Após o Fomentar, veio o programa Produzir, criado no final da década de 90 e, no início da década seguinte, com a promulgação da chamada Lei dos Genéricos, o DAIA passou a abrigar o Polo Farmacêutico de Goiás, o qual, hoje, é considerado o segundo no ranking nacional na produção de medicamentos genéricos e o terceiro polo na produção em geral de medicamentos do País.
Também no final da década de 90, Anápolis passou a sediar a primeira Estação Aduaneira Interior (Eadi), ou Porto Seco, da região Centro-Oeste, um marco referencial de destaque no processo de industrialização não só de Anápolis, mas do Estado de Goiás. Em 2007, o parque industrial local ganhou a primeira montadora de veículos, a CAOA, trazendo para a região linhas para montagem da marca sul-coreana Hyundai.
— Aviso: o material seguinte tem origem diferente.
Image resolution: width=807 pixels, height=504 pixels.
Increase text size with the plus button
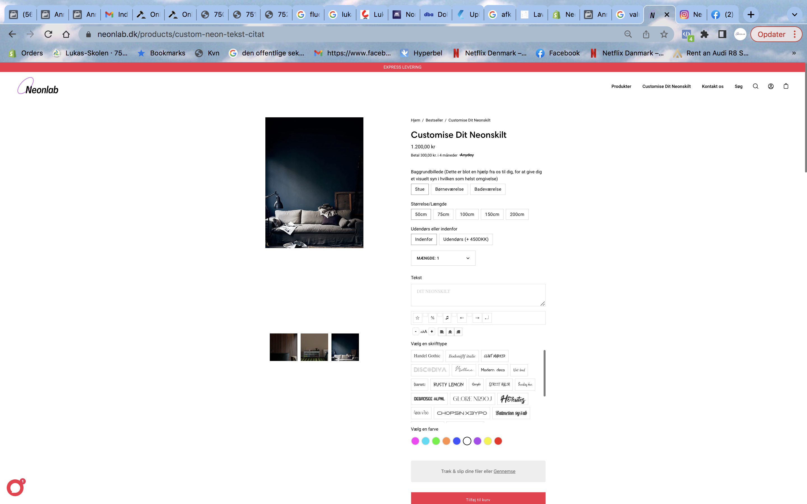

Depois de experimentar um ciclo vigoroso de crescimento, o DAIA passou a vivenciar uma série de problemas, dentre eles, a falta de áreas para abrigar novas indústrias. Há, pelo menos, cinco anos que esta questão está na ordem do dia dos debates, mas não há ainda uma solução. Do ano passado para cá, a Prefeitura Municipal iniciou um trabalho visando a criação do DAIA 2 e do DAIA 3, através do sistema de parceria público-privada. Os projetos, entretanto, esbarraram, novamente, na definição de área para os empreendimentos, uma vez que aquelas em condições de receber os projetos, se situavam em áreas fora do perímetro urbano.
Em setembro do ano passado, foi iniciado o processo de revisão do Plano Diretor do Município, abarcando a expansão do perímetro urbano. Os projetos só foram aprovados agora, no início do mês de julho. Portanto, será possível retomar a discussão sobre a instalação de novos distritos para permitir a retomada do crescimento industrial.

Obras atrasadas
O crescimento econômico do Município, entretanto, não está restrito apenas à questão de novas áreas. Anápolis aguarda, já de algum tempo, a consolidação de algumas obras importantes que são de responsabilidade do Governo do Estado, dentre elas: o anel viário do DAIA, o Centro de Convenções, o Aeroporto de Cargas e a Plataforma Logística. Além da ferrovia Norte-Sul, que é de competência do Governo Federal. Embora inaugurada oficialmente há mais de dois anos (fevereiro de 2014), a ferrovia ainda não está operacional.
A soma de todos estes fatores tem levado o Município a perder competitividade em relação a outros municípios como Aparecida de Goiânia, Rio Verde, Catalão e Itumbiara, em relação à aquisição de novos investimentos.